PROBLEM REQUIREMENTS |
In the records that follow, how many lines contain the word "first"? Give only that figure.

DATA IN THIS EXERCISE |
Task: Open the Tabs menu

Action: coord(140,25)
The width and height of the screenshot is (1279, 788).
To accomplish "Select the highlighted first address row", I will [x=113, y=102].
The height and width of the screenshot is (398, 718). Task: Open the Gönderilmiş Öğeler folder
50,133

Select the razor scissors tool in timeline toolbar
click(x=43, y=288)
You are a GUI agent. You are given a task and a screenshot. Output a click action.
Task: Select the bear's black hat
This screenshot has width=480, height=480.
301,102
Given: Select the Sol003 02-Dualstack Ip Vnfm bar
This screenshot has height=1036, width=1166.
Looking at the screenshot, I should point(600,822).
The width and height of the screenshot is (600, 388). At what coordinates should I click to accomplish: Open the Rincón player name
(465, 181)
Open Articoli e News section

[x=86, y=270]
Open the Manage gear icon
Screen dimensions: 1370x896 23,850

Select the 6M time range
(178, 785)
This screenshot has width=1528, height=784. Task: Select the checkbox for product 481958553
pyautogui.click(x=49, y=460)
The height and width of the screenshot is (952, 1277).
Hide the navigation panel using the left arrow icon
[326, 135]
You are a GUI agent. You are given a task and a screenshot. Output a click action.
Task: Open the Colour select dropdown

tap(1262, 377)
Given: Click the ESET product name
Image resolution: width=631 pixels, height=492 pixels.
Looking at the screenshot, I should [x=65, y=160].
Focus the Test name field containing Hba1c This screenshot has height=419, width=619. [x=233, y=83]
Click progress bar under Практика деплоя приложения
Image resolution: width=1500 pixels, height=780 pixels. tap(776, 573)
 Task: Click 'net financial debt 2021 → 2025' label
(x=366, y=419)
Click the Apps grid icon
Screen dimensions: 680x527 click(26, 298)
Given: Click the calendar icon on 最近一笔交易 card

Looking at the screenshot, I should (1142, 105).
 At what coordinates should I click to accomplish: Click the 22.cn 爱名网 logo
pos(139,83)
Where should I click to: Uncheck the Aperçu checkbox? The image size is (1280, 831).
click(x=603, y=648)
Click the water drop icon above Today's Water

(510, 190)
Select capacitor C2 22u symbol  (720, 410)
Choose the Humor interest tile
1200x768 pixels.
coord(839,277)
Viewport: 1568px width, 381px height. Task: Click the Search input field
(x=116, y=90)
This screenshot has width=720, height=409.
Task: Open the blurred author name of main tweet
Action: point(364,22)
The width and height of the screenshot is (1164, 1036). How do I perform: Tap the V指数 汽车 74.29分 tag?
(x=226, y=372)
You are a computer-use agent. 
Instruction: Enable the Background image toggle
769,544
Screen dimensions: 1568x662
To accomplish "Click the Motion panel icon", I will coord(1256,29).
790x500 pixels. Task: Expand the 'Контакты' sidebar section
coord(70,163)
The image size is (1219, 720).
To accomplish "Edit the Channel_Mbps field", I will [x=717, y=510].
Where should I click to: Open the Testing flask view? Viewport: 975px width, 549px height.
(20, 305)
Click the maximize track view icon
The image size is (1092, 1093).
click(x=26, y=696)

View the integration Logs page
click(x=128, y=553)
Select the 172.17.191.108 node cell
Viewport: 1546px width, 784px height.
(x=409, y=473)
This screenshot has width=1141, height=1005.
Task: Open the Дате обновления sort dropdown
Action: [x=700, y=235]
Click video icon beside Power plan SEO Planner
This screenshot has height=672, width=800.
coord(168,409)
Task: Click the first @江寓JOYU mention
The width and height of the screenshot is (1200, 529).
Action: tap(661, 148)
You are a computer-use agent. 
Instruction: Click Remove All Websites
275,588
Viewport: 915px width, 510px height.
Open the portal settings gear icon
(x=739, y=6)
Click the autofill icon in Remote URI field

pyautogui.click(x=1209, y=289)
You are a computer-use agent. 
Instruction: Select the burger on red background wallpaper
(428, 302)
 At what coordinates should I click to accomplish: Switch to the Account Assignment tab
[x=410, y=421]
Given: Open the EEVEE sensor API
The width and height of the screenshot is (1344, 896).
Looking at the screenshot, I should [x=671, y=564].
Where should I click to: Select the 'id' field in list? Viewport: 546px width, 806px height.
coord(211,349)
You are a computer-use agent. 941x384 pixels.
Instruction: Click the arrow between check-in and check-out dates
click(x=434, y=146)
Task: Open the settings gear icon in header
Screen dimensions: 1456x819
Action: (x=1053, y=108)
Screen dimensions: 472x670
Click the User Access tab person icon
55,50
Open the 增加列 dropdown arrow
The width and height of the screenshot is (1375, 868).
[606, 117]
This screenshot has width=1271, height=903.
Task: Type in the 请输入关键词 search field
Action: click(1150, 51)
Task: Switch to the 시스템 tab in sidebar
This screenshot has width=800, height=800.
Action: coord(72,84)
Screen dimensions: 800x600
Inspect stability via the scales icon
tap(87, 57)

TASK RESULT |
2